Stored items:
= = =

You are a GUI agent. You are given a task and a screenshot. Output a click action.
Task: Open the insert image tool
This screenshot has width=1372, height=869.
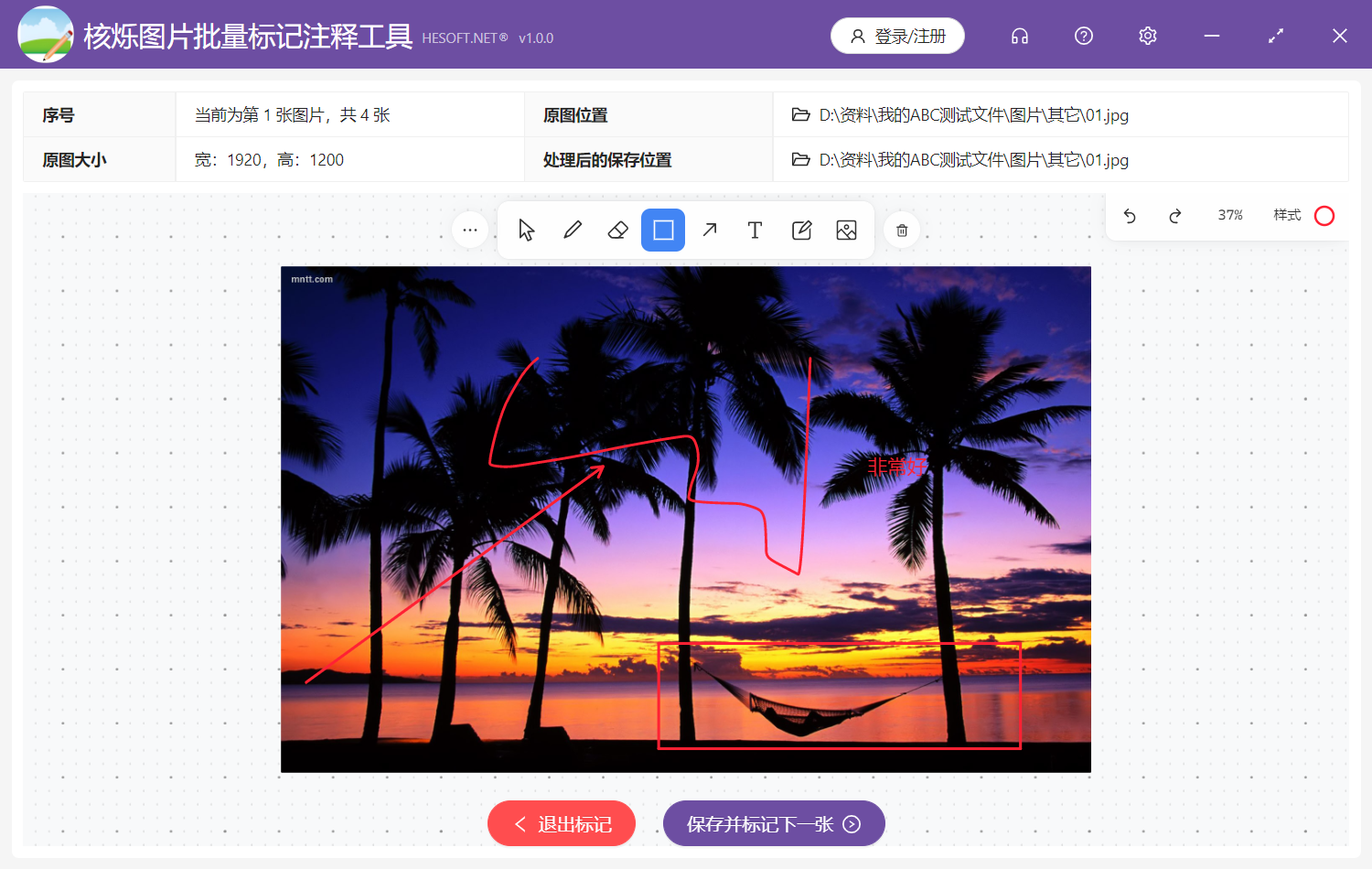tap(846, 230)
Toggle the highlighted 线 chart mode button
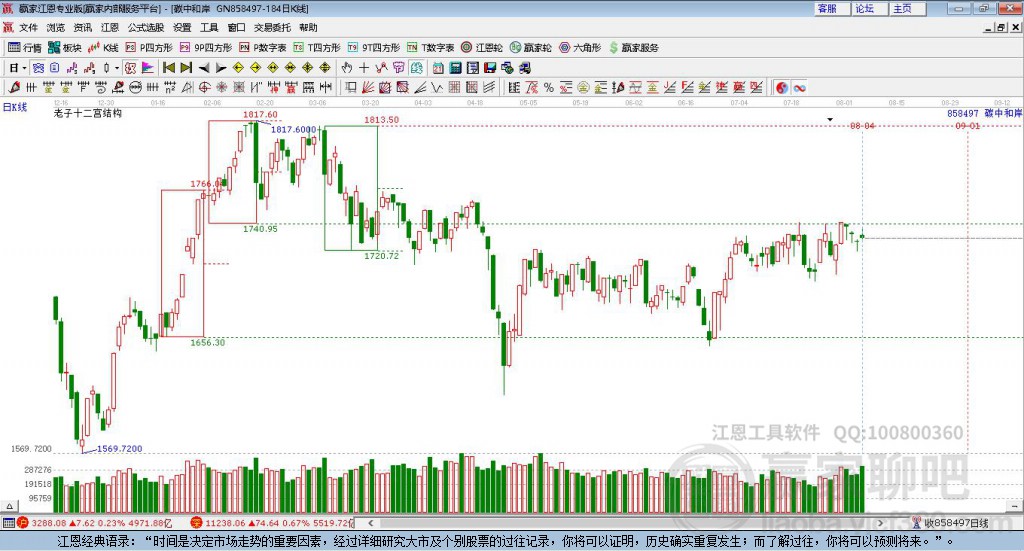Screen dimensions: 1024x551 tap(416, 68)
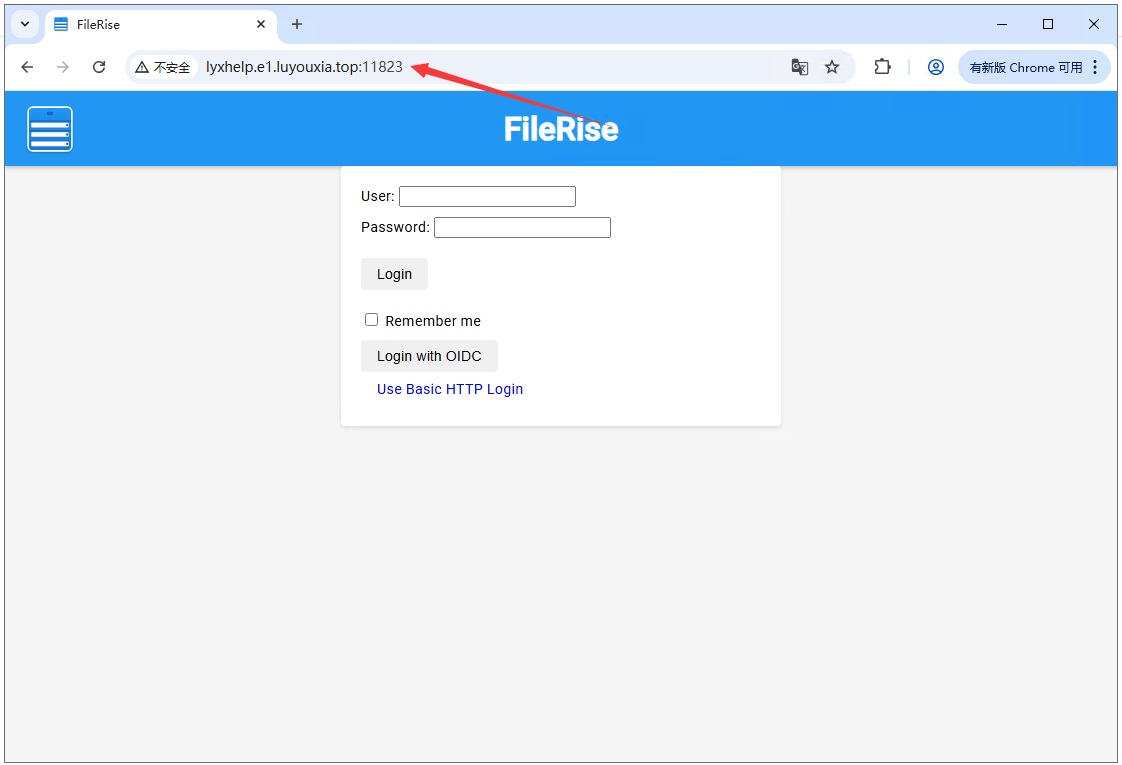Click the back navigation arrow

pyautogui.click(x=27, y=67)
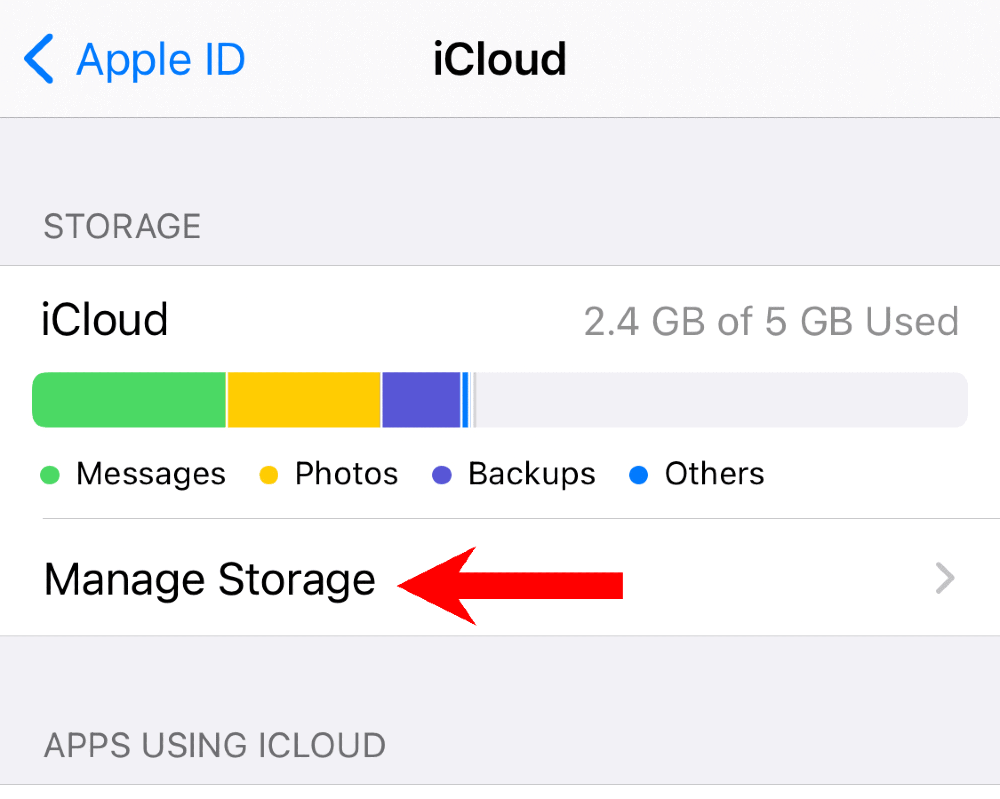This screenshot has height=799, width=1000.
Task: Select the STORAGE section header
Action: (121, 227)
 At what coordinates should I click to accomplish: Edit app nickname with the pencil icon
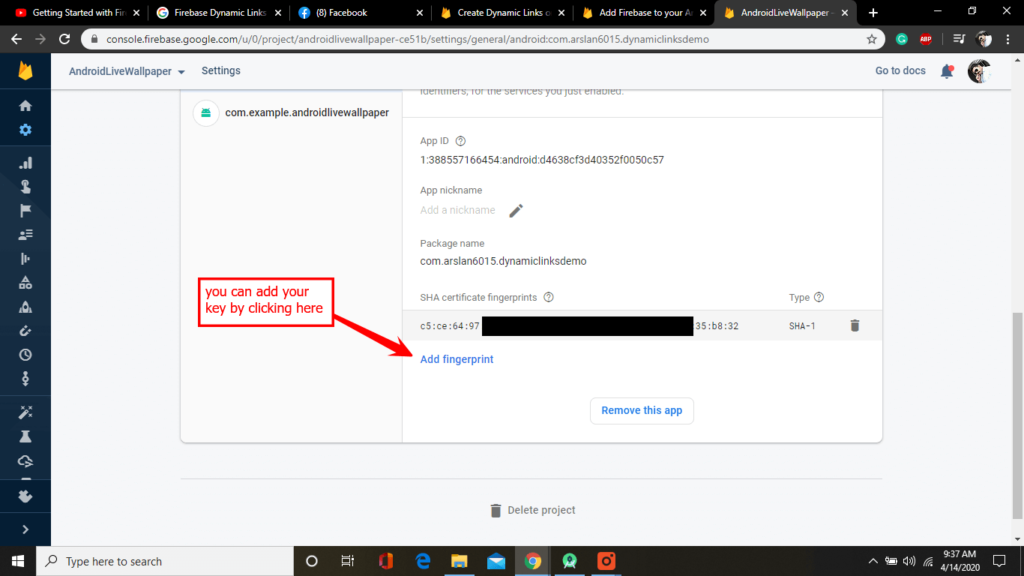(x=515, y=211)
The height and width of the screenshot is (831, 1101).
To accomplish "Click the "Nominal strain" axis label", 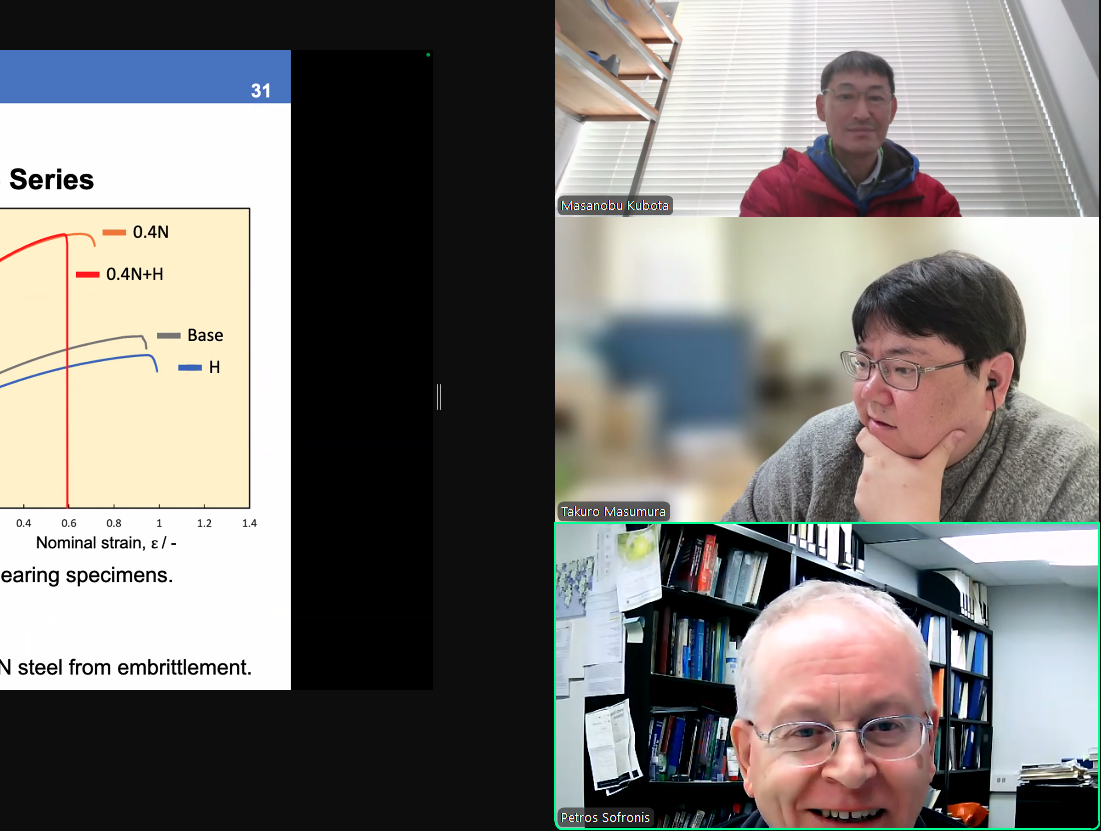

= = =

Please print each record above again exactly, but omit any pictures.

### [The completed task]
You are a GUI agent. You are given a task and a screenshot. Output a click action.
Task: Open the insert image tool
This screenshot has width=1372, height=869.
tap(846, 230)
Toggle the highlighted 线 chart mode button
Screen dimensions: 1024x551 tap(416, 68)
Click the back navigation arrow

pyautogui.click(x=27, y=67)
This screenshot has height=799, width=1000.
Task: Select the STORAGE section header
Action: (121, 227)
 At what coordinates should I click to accomplish: Edit app nickname with the pencil icon
(x=515, y=211)
The height and width of the screenshot is (831, 1101).
To accomplish "Click the "Nominal strain" axis label", 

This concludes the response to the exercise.